▶ Your task: Rewrite the stretch of entries from the line that contains "This screenshot has" through the line that contains "pos(961,534)", requests included, and scale every coordinate in the answers by 0.55, rounding each to a whole number with halves going up. Leave the other numbers as they are, and leave the pictures out of your answer.

▶ Material supplied:
[start]

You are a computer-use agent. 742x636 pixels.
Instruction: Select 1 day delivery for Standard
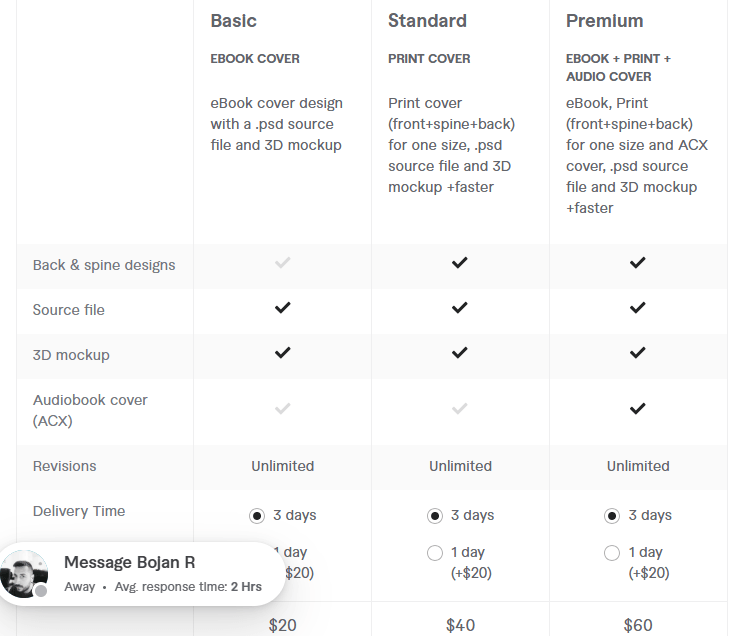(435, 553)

[end]
[start]

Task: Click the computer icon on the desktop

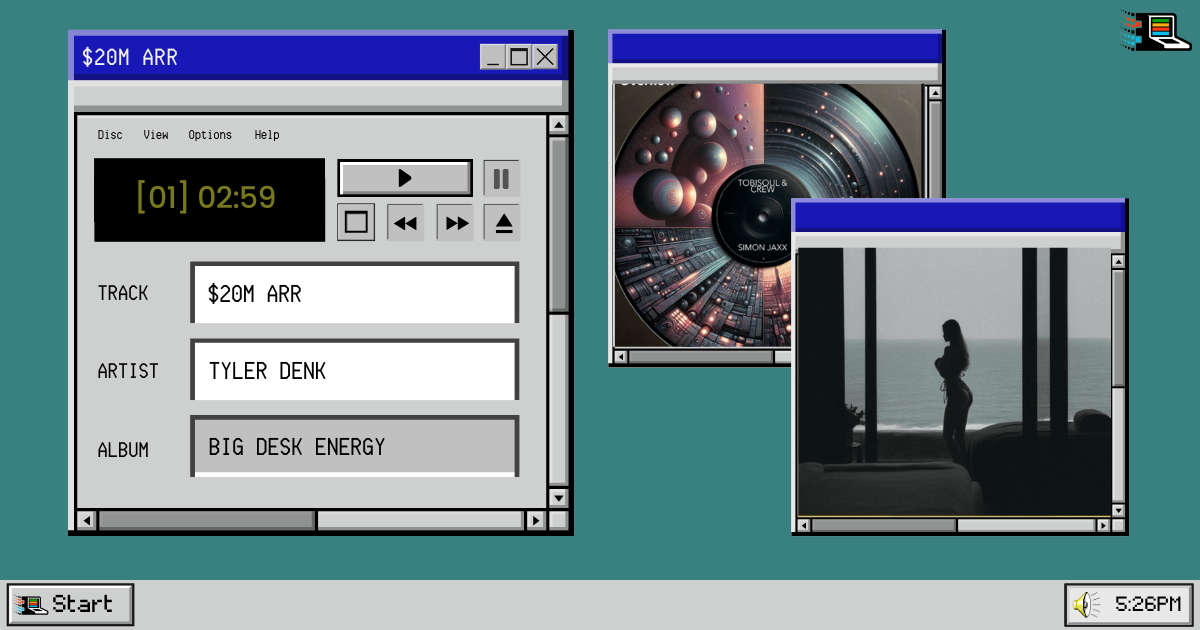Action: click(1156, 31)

[end]
[start]

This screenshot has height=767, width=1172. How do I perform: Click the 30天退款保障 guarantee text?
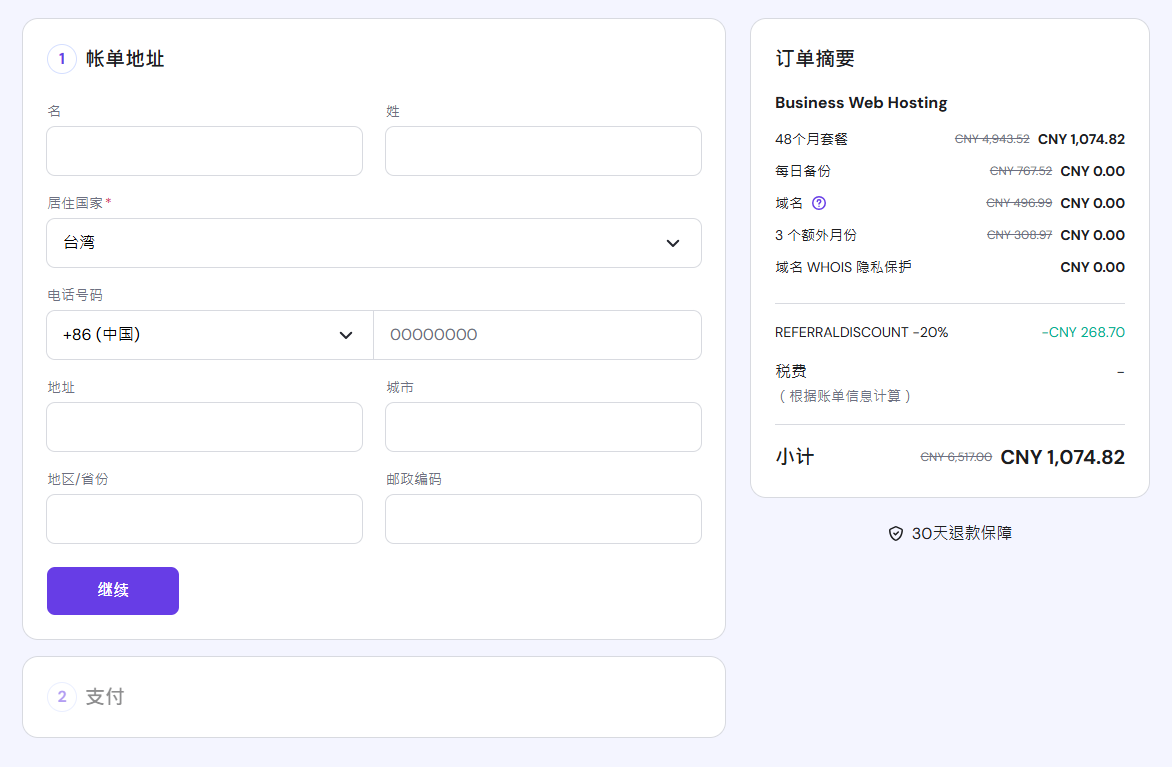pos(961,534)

[end]

▶ Problem solution:
This screenshot has height=767, width=1172. How do I perform: Click the 30天退款保障 guarantee text?
pos(529,294)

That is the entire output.